### WHAT YOU NEED TO DO
Could you please retype the records exactly, minus their pictures?

### SUPPLIED DATA
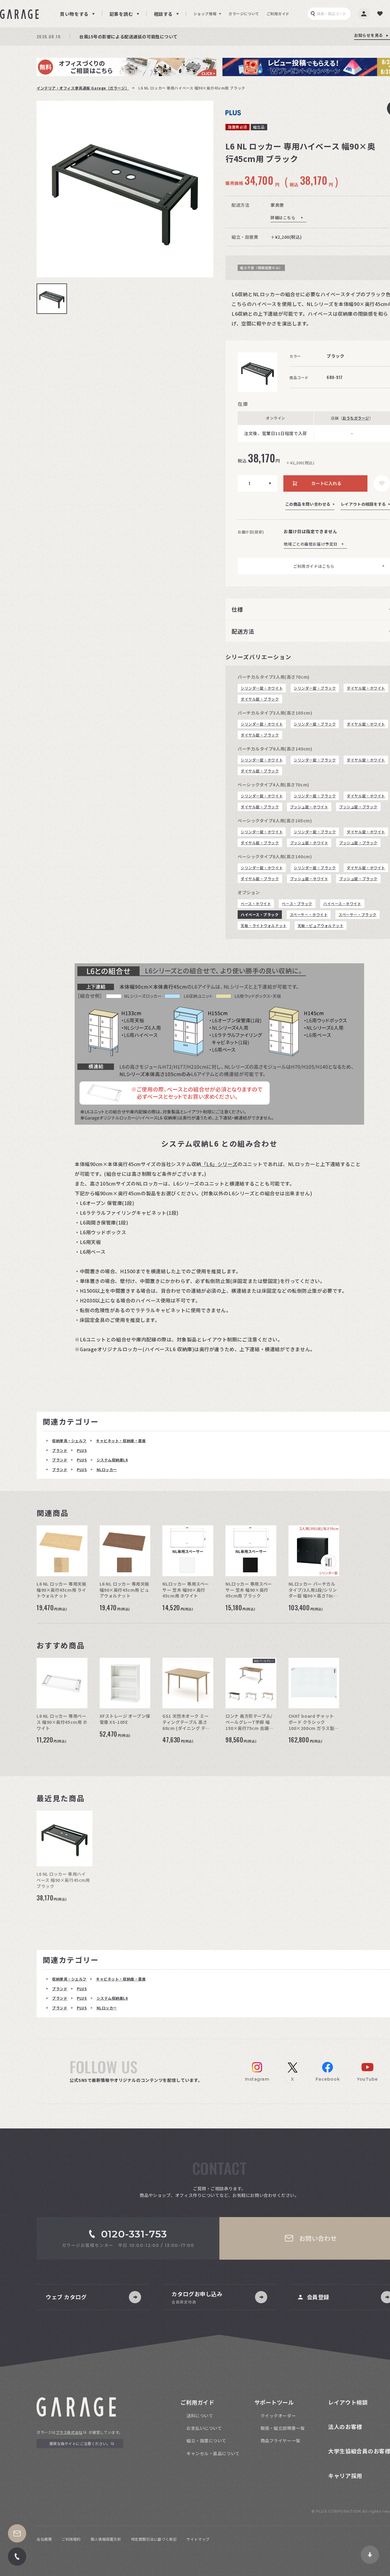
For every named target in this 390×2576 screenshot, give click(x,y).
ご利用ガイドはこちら (314, 566)
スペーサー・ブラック (358, 914)
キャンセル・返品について (213, 2453)
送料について (199, 2416)
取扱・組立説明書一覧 (283, 2428)
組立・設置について (206, 2440)
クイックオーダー (278, 2416)
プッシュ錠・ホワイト (309, 806)
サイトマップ (197, 2539)
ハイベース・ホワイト (342, 903)
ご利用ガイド (278, 13)
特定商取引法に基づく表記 (154, 2539)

### SOLUTION FOR THIS PROBLEM
For every named target in this 390×2576 screenshot, give click(x,y).
ご利用ガイドはこちら (314, 566)
スペーサー・ブラック (358, 914)
キャンセル・返品について (213, 2453)
送料について (199, 2416)
取扱・組立説明書一覧 (283, 2428)
組立・設置について (206, 2440)
クイックオーダー (278, 2416)
プッシュ錠・ホワイト (309, 806)
サイトマップ (197, 2539)
ハイベース・ホワイト (342, 903)
ご利用ガイド (278, 13)
特定商取引法に基づく表記 (154, 2539)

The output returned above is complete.